(Stored data entries)
━━━━━━━━

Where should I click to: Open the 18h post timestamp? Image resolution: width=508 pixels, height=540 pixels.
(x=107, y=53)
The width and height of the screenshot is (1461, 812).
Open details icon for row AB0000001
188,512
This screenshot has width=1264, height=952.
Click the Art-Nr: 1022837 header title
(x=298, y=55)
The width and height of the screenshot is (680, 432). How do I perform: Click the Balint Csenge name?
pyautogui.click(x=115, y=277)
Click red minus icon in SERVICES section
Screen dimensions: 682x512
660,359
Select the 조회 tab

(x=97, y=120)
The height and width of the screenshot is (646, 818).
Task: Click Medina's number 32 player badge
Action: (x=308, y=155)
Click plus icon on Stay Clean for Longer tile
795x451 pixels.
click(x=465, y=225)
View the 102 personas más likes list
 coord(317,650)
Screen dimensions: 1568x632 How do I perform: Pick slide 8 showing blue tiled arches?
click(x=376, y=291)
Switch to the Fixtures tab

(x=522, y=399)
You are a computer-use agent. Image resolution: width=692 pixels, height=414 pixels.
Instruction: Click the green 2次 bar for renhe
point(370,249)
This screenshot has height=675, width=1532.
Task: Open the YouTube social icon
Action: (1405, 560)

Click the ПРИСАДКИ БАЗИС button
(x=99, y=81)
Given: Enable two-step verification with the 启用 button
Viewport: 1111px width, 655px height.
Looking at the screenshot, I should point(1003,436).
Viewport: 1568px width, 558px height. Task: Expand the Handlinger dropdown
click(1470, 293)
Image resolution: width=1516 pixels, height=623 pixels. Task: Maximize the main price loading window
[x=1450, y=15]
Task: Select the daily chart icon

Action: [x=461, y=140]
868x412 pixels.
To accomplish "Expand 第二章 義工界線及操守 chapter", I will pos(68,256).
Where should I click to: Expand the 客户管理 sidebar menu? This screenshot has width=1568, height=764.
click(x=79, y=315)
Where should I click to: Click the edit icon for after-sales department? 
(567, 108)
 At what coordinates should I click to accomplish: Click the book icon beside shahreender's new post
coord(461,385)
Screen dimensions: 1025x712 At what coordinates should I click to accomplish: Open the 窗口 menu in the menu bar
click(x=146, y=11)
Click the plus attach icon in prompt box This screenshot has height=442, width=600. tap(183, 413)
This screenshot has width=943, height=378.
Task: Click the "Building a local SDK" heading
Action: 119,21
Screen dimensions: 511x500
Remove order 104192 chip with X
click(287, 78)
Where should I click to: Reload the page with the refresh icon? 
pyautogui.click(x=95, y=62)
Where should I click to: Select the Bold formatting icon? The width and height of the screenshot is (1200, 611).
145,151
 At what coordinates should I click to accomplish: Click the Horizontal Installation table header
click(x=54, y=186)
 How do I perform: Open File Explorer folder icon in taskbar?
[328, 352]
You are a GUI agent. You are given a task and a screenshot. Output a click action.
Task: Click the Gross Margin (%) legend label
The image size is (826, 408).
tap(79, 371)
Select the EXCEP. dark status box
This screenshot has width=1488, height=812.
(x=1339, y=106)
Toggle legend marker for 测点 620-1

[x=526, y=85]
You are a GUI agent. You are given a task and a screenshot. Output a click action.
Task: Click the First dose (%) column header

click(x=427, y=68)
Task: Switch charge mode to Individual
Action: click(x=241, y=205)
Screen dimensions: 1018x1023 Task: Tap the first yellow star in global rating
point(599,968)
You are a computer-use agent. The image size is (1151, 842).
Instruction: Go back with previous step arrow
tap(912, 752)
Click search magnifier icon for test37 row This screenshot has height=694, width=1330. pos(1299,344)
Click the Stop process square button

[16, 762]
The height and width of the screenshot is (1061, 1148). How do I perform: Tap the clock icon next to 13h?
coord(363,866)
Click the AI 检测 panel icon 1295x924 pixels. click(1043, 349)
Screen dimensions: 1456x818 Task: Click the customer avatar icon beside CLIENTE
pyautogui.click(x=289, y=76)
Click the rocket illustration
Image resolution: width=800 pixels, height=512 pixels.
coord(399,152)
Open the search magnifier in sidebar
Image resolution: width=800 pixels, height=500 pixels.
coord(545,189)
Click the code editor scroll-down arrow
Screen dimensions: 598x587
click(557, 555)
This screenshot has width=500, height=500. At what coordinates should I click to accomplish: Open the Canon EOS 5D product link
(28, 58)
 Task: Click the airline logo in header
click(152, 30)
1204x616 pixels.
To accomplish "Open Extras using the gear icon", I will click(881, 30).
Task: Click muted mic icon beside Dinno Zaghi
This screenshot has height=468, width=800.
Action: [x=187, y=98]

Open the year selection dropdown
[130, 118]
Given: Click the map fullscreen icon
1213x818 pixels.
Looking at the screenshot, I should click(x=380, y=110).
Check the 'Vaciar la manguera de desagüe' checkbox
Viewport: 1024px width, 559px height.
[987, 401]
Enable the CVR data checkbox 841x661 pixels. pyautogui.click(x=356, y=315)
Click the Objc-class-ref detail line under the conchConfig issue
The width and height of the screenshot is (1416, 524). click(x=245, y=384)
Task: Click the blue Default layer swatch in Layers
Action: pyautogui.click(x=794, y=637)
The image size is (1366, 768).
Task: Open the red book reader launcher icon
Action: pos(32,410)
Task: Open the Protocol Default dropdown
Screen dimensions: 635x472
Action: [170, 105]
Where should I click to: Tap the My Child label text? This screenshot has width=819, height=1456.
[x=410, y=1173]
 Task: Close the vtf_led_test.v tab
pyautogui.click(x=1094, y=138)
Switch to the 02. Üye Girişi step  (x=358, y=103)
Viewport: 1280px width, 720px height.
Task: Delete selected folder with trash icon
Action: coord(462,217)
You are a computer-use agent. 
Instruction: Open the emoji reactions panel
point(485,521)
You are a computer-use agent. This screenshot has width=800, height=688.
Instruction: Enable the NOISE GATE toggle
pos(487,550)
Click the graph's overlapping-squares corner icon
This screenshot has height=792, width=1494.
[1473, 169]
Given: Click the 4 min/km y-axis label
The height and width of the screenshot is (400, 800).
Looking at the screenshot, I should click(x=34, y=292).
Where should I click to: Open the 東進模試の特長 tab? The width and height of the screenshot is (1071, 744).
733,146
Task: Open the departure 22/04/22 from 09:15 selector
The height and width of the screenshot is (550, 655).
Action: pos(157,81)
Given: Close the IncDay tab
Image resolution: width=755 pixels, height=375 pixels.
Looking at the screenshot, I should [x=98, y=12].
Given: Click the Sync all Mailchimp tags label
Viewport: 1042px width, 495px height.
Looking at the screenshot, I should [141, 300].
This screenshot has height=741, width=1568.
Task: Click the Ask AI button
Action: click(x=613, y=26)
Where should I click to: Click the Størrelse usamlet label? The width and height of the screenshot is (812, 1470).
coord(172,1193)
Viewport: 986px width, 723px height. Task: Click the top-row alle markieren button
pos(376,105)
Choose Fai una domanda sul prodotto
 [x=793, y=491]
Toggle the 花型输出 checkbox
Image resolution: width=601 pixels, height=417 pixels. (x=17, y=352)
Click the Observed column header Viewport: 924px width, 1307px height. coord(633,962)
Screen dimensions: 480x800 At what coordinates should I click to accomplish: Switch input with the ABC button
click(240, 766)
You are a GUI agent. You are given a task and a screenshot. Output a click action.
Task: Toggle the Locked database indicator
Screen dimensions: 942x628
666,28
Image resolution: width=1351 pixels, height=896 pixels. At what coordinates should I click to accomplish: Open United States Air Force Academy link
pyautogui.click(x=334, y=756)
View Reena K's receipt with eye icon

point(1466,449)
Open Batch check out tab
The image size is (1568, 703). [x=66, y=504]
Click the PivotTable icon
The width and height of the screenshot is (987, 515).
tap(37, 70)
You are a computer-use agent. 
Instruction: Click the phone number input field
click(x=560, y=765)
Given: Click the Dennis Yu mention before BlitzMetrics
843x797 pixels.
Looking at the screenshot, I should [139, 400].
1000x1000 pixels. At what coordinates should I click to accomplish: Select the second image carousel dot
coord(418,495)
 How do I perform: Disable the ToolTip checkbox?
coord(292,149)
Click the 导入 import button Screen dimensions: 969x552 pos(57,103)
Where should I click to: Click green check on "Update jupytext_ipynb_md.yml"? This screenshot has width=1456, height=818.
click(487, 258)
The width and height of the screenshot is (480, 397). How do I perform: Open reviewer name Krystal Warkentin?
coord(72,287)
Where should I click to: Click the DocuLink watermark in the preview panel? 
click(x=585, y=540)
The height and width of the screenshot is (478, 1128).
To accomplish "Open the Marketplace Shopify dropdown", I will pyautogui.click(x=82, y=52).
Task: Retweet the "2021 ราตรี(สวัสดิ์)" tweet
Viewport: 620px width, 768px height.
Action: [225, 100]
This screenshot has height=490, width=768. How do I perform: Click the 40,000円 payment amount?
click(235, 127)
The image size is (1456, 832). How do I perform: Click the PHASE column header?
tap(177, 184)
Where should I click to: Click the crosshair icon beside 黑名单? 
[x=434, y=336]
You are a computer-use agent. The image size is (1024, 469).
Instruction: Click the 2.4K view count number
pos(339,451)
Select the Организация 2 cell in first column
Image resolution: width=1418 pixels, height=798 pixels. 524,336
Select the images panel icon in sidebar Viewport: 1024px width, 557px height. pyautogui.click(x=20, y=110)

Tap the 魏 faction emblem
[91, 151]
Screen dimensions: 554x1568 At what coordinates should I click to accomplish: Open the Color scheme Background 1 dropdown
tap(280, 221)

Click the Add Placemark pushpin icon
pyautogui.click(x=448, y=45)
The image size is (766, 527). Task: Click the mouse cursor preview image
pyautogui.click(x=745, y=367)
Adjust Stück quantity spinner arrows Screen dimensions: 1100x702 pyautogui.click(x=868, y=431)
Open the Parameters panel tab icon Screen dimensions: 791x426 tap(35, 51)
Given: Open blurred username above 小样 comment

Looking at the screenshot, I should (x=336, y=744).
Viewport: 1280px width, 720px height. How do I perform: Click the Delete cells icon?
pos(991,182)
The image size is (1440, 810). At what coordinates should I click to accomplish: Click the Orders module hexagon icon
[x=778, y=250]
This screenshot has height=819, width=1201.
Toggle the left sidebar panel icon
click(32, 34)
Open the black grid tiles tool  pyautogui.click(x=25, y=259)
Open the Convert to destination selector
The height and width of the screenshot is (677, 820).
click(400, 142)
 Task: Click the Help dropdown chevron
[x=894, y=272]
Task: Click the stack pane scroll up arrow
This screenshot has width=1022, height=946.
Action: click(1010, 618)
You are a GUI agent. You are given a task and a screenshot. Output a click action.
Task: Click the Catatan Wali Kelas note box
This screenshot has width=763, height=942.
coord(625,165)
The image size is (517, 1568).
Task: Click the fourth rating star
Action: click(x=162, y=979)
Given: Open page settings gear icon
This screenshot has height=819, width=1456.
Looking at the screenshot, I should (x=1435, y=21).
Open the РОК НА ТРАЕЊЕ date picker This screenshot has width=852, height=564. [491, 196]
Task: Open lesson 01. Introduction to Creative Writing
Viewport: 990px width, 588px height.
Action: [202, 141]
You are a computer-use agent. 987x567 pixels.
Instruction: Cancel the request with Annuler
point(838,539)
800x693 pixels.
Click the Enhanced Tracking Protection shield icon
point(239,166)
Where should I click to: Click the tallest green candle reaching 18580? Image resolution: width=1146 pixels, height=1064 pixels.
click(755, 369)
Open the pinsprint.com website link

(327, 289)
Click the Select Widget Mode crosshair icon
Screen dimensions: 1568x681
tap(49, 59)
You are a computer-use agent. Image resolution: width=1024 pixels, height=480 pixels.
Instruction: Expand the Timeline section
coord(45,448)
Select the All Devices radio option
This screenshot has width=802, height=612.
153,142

━━━━━━━━

Above are the records; from them, give again exactly the lines from the one containing "This screenshot has width=500, height=500." through the one containing "1204x616 pixels.", both included.

Result for this exercise:
This screenshot has width=500, height=500. At what coordinates should I click to accomplish: Open the Canon EOS 5D product link
(28, 58)
 Task: Click the airline logo in header
click(152, 30)
1204x616 pixels.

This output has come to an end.